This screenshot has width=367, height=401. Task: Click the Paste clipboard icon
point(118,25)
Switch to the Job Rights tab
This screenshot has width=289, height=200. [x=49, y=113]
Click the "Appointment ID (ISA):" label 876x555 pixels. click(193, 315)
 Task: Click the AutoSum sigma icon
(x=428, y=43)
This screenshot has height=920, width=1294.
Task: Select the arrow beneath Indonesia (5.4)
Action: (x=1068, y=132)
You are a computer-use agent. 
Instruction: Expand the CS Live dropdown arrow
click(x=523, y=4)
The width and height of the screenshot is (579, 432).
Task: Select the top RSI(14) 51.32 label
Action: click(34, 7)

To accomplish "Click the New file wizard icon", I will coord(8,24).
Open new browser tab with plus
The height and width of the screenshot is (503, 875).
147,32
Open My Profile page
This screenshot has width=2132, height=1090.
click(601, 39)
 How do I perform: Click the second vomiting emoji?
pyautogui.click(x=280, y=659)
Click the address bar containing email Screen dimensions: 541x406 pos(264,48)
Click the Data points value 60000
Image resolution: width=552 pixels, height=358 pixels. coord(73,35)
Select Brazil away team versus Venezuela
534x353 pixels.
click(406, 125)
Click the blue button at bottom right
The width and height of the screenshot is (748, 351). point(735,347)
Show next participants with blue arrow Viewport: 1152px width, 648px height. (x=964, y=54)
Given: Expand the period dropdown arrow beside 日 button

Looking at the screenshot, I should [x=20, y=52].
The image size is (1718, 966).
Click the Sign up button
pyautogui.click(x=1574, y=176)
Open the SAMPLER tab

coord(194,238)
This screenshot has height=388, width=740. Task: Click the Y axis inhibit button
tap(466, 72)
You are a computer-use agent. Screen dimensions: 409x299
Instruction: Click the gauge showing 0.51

▬▬▬▬▬▬

### SHORT PROBLEM:
Starting at the line that has "Given: Expand the" and running through the end of the records, switch "gauge" to "dial" and write those lines out again with everything else unchanged.

### OUTPUT BELOW:
Given: Expand the period dropdown arrow beside 日 button

Looking at the screenshot, I should [x=20, y=52].
The image size is (1718, 966).
Click the Sign up button
pyautogui.click(x=1574, y=176)
Open the SAMPLER tab

coord(194,238)
This screenshot has height=388, width=740. Task: Click the Y axis inhibit button
tap(466, 72)
You are a computer-use agent. Screen dimensions: 409x299
Instruction: Click the dial showing 0.51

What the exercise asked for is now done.